Two Rwandan cyclists Valens Ndayisenga and Claude Uwizeye are destined to France to join a new professional cycling club Le Pays des Olonnes Cycliste Côte de Lumière (POCCL).
This club POCCL is organized around its first team composed of seniors with 1st and 2nd category athletes who are in DN2, with the objective of training at the High Level.
But it also has a junior team, cadets and a cycling school (more than 15 young people), with the aim of cycling training.
There are also senior riders, who are not in the DN3 team from the 2nd category level to Pass-Cycling making a total of 80 runners.
In 2014 when Ndayisenga was 20years, he made Rwanda proud after trouncing other international cyclists to win the Tour du Rwanda competition. This was the first time Rwanda had won in this international competition.
Ndayisenga again won the 2016 Tour du Rwanda cycling championship.

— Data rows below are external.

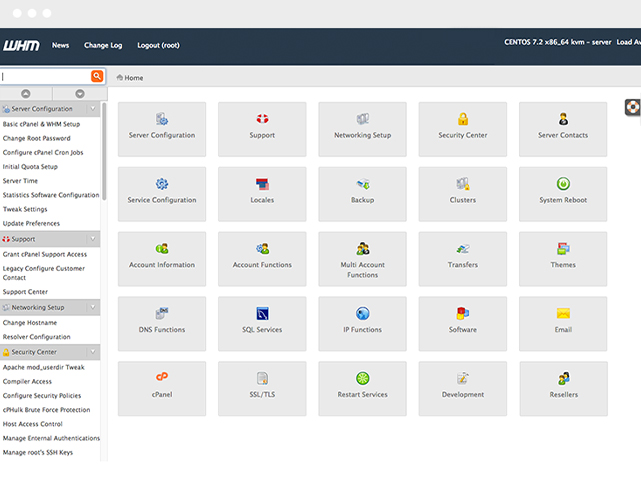Open Tweak Settings in the sidebar
The width and height of the screenshot is (641, 484).
[x=25, y=209]
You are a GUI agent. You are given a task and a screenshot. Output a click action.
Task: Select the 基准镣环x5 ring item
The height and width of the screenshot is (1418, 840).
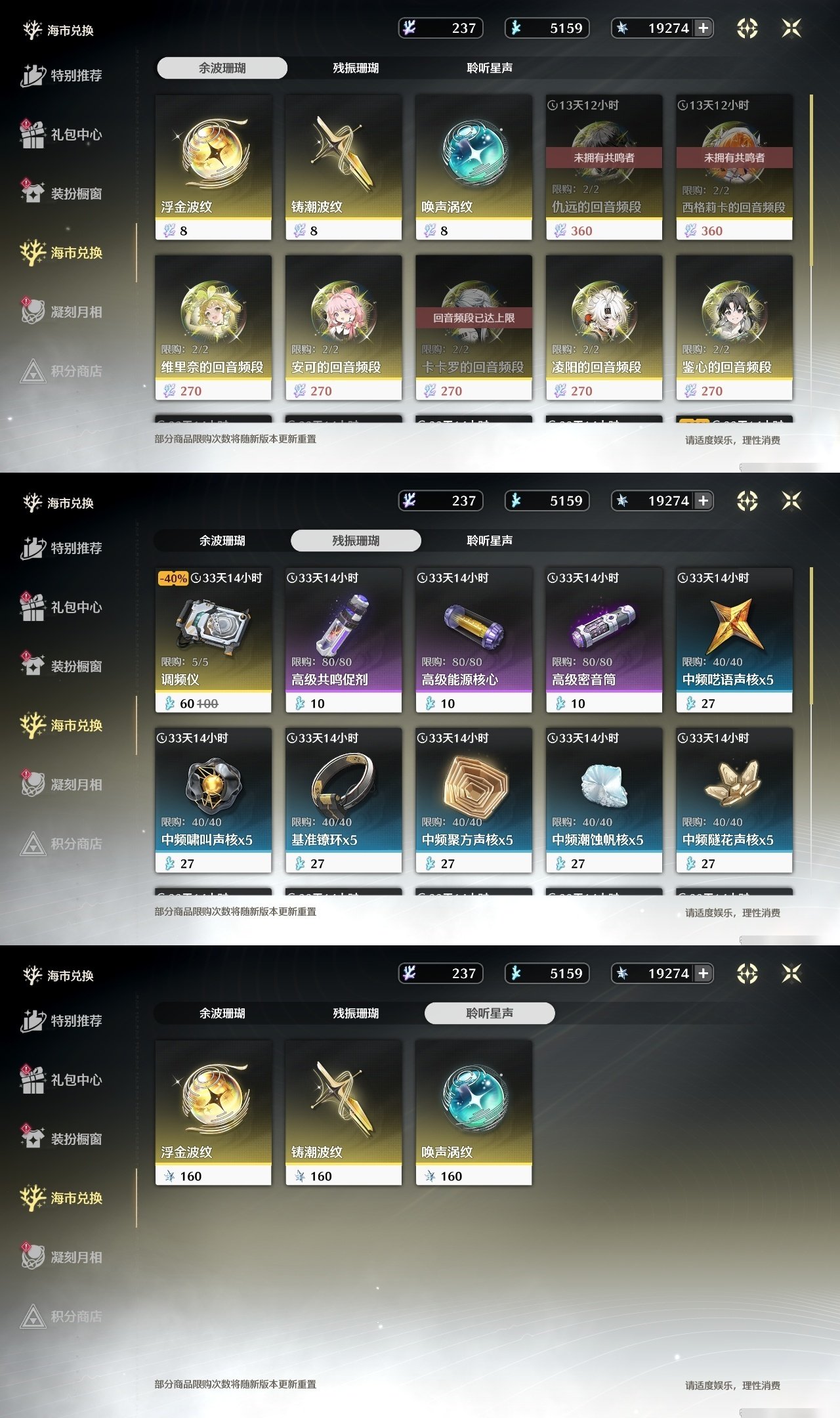click(343, 800)
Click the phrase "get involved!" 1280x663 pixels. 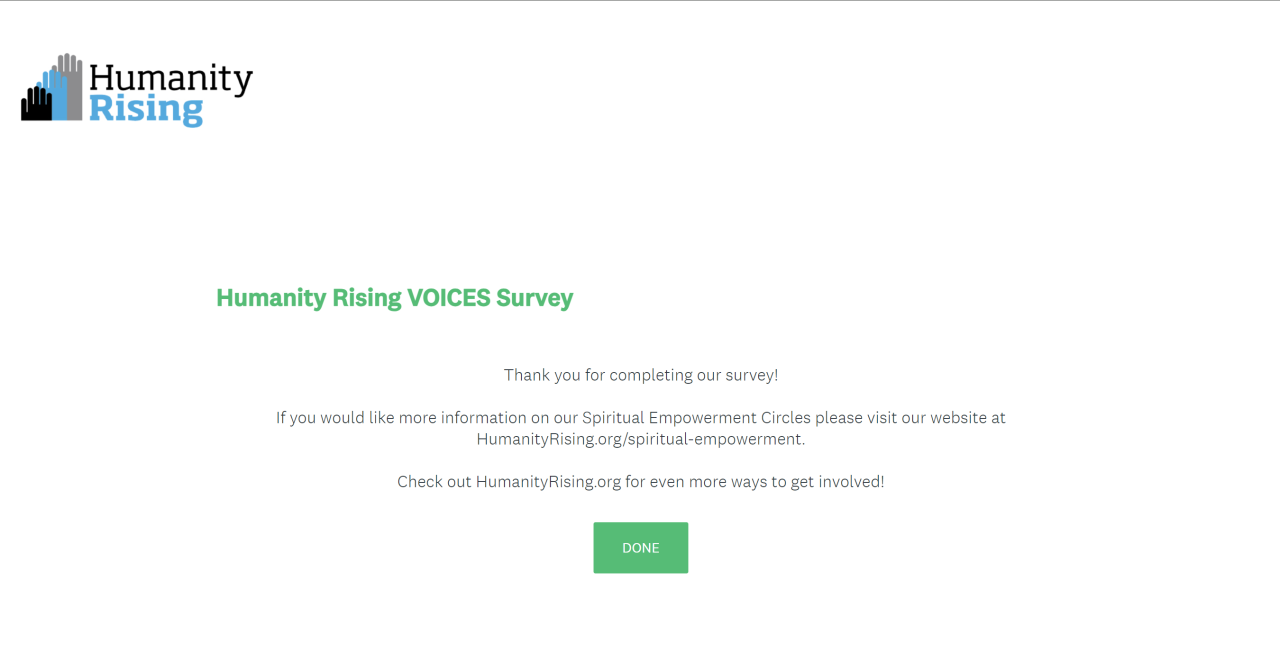837,482
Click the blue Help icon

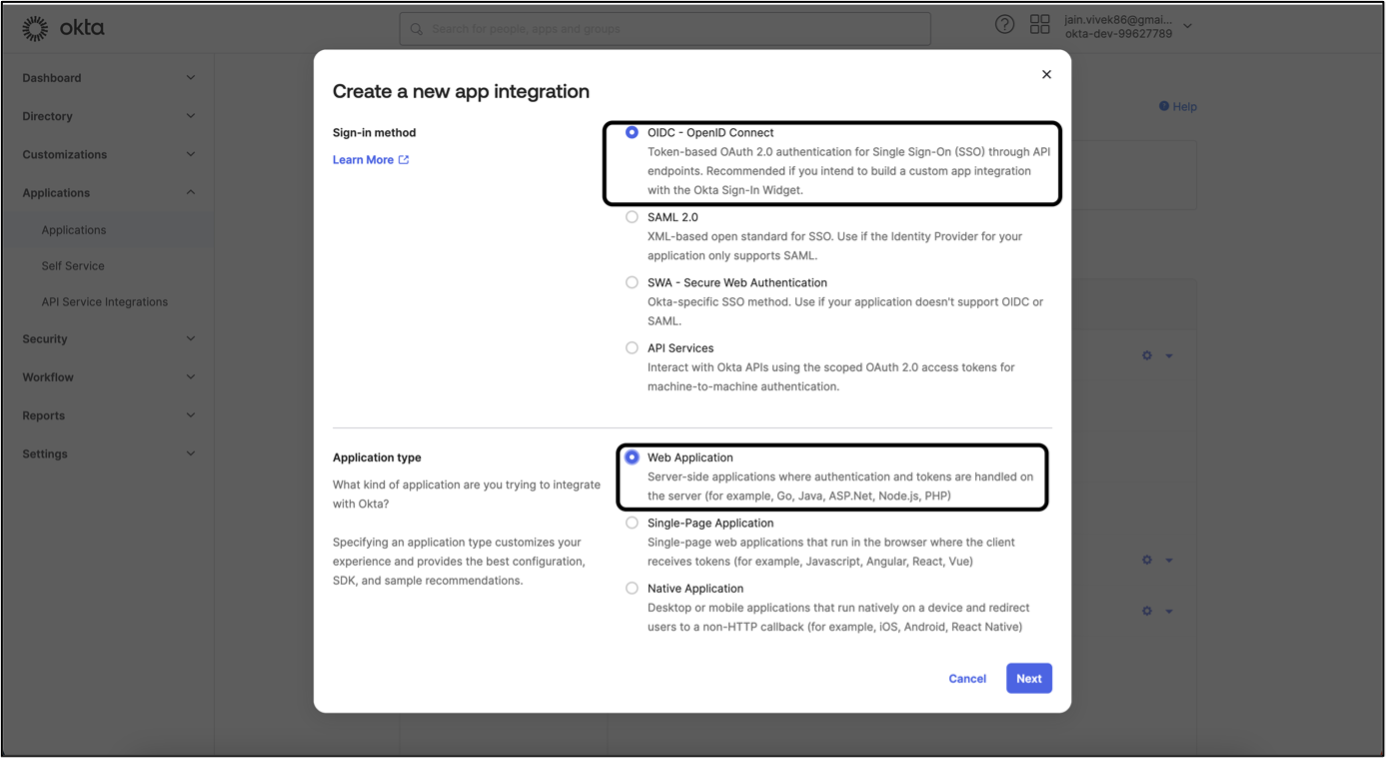(1164, 107)
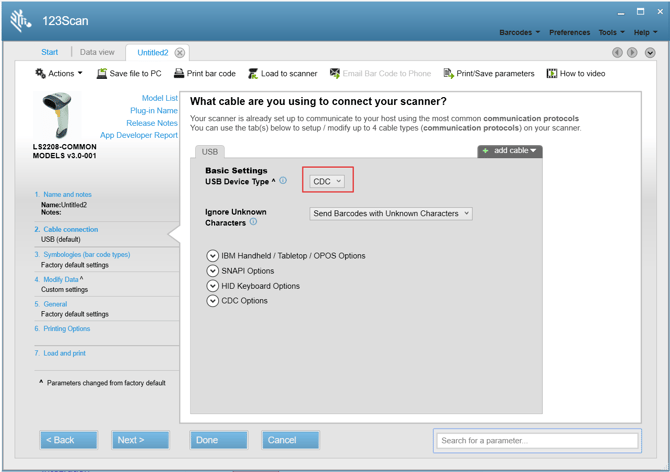
Task: Click the add cable button
Action: 510,151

France hosts the prestigious cycling competition that attracts global cycling personalities. The two Rwandan cyclists are scheduled to benefit from advanced cycling training under the watchful eye of experienced trainers.
Ten Years ago, Rwanda cycling turned professional after the country’s cycling competition got incorporated into The Union Cycliste Internationale.
UCI is a world governing body for sports cycling and oversees international competitive cycling events. The UCI is based in Aigle, Switzerland.
According to UCI rankings on the African Tour, Rwandan cyclists are listed in the order of points;
1. Joseph Areruya 437.75 points
7. Jean Bosco Nsengimana 161.75 points
16. Valens Ndayisenga 116.75 points
23. Jean Claude Uwizeye 93 points
30. Gasore Hategeka 71 points
35. Didier Munyaneza 69 points
42. Bonaventure Uwizeyimana 56 points
59. Adrien Niyonshuti 43.75 points
74. Jean Paul Rene Ukiniwabo 39 points
93. Jean Damascene Ruberwa
Tour de France 2018
The 2018 Tour de France breaks with the tradition of recent years, in that with the exception of a short non-stop excursion into Spain near the end of Stage 16, the whole race takes place in France.
The 2018 edition divides neatly into three distinct geographic sections. The first long week, from 7th to 15th July, all takes place in the northern half of France.
Starting on the island of Noirmoutier, south of the Loire estuary, the Tour begins with three days in the Pays de la Loire region, before moving north for three days in Brittany.
The next three days see riders moving northeast, via the great cathedral cities of Chartres and Amiens, followed by a day including sections on the notorious historic cobbled highways of French Flanders.
The cobbled highways were a feature of very early Tours de France, and a number of stretches of old cobbled road have been preserved for the benefit of cycle racing.
The second week of the Tour, from 17th to 22nd July, takes place in the Alps, the Cévennes, and the south of the Massif Central, taking riders from Annecy, via an impressive number of Alpine passes and then down to the Rhone valley.
From the small town of Saint Paul Trois Chateaux (which only has one castle) riders then cycle west across the Rhone and the Cévennes to Mende, then from Millau through the surprisingly isolated hill country of the southern Aveyron and Tarn departments, across the Montagne Noire to the historic walled city of Carcassonne, where they enjoy a second rest day.
The final week of the Tour is essentially a Pyrenean week. The peaks of the Pyrenees can be seen from Carcassonne on a clear day, and the 16th stage takes riders from Carcassonne, across the hills of the Aude and the Ariège, and up to the High Pyrenean resort of Bagnères de Luchon.
The next four days are spent in the Pyrenees, taking in a number of classic Pyrenean passes, including the Col de Portet and the Col du Tourmalet.
Then, after time trials in the Basque country on 28th July, riders fly up to Paris for the short final leg and the traditional sprint to the finish on the Champs Elysées.